Christopher Booker

Profumo. Chatterley. The Beatles. 1963 was the year old England died

The twelve months that brought heaps of snow, satire, sex, pop — and ended with an event that outstripped all the rest

Photo by Kent Gavin/Keystone/Getty Images
Shortly before his death, David Frost rang to ask me to take part in a radio series he was making to mark the 50th anniversary of ‘the year, Chris, that I know is closest to your heart, 1963’. This was not because 1963 was the year when he and I worked together on the BBC satire show That Was The Week That Was (TW3), which overnight made Frost a television superstar.
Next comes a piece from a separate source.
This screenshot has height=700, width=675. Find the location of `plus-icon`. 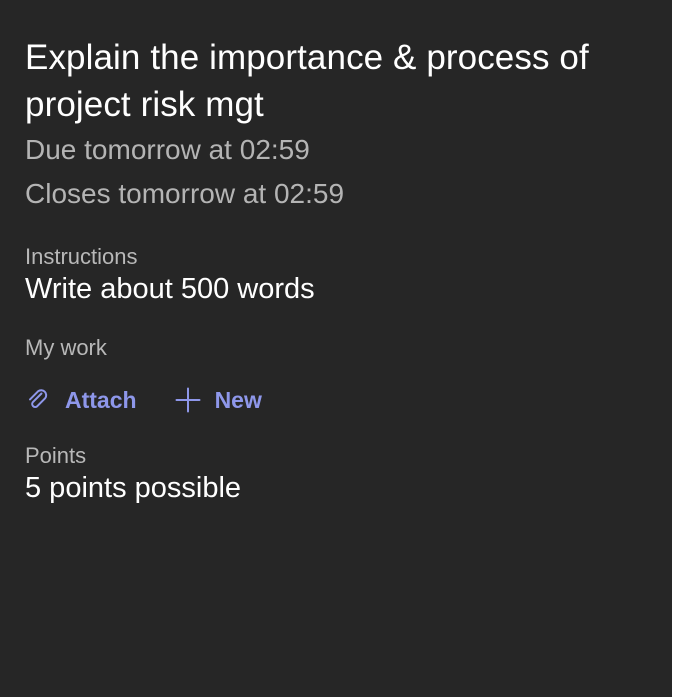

It was because he remembered the importance I had given to the events of that year in The Neophiliacs, a book I wrote long ago analysing the tidal wave of change which swept through British life in the 1950s and 1960s. By any measure the stream of scandals, shocks and sensations which poured through the headlines in 1963 made it as extraordinary a year in Britain as any since the second world war. Recent books, films and articles have recalled some of the individual events of those surreal 12 months — the worst winter for 200 years, which covered Britain in snow from December to March, the Profumo scandal, the Great Train Robbery, the explosive rise of the Beatles, Harold Macmillan’s dramatic exit from the political stage. In recent days, we’ve been treated to lots of recollections of that year’s most sensational event, the assassination of President Kennedy.
‘What’s the “Steak à la Princess Royal”?’

Leaping Beatles

What has been lacking, however, is any real attempt to put all those individual dramas of 1963 together, to show just why they made it such a watershed year in Britain’s postwar history. The reason it took up an entire chapter of my book was that it marked the moment when the ‘old order’, which had for so long seemed to be at the core of our national identity, finally crumbled, giving way to the very different kind of country that in many respects we still live in today.